Baritone Christian Gerhaher's quietly authoritative presence and way with words make him a compelling interpreter of lieder. At the Snape Proms, his delivery of two great German song cycles sung on different evenings – the first with piano accompaniment, and the second with orchestra – were illuminating. Both Schubert's Die Schöne Müllerin and Mahler's Lieder Eines Fahrenden Gesellen tell stories of ill-fated love, but in each it is the composers' balancing of the state of bliss against the pain of rejection that is so affecting.
The Maltings seems a massive space for the Schubert but, despite being slightly breathless, Gerhaher drew in the listener. Initially, pianist Gerold Huber's accompaniment felt pedantic, with the young wanderer's footsteps sounding clod-hopping; in retrospect, they seemed to have carried a note of doom, with the heartbreak of his demise and the brook's gentle lullaby bringing things full circle.

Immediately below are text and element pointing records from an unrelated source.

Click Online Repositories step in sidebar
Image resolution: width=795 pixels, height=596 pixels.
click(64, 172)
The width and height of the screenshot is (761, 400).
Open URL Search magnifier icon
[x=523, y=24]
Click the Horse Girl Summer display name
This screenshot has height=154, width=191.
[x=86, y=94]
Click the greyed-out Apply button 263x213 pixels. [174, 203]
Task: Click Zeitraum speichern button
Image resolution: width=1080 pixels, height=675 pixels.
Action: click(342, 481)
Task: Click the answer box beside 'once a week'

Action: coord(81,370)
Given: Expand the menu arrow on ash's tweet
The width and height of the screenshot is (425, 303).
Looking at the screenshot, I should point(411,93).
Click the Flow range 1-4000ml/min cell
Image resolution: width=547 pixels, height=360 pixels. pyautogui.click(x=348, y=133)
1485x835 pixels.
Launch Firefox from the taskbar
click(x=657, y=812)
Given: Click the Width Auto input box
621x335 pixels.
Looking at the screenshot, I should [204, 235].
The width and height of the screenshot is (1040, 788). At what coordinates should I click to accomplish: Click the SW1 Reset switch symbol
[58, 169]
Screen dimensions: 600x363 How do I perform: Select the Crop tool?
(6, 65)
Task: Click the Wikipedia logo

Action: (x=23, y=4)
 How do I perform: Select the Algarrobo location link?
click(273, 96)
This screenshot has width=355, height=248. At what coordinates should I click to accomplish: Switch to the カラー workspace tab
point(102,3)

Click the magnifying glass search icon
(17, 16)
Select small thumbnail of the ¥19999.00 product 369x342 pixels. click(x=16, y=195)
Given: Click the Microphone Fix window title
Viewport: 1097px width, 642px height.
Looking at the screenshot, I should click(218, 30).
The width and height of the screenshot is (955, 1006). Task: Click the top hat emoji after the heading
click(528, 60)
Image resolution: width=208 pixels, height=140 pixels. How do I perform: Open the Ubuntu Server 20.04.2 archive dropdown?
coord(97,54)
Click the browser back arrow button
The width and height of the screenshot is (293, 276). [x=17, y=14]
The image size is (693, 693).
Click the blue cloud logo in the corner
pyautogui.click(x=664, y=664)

In Mahler's cycle, the protagonist is not much older or wiser, but Gerhaher's strength in this performance with the Britten-Pears Orchestra under Vasily Petrenko, was to suggest a more philosophical perspective. Now in more robust voice, Gerhaher was potent in Ich Hab' ein Glühend Messer, and poignant in the final song, Die Zwei Blauen Augen, seeking solace under the linden tree.
Having framed the Mahler with Wagner's Prelude und Liebestod from Tristan und Isolde and Shostakovich's First Symphony, Petrenko perceived the need to diffuse the anguish. He did it with Shostakovich's tongue-in-cheek arrangement of Tea for Two, Tahiti-Trot, considerably lightening the audience's step homeward.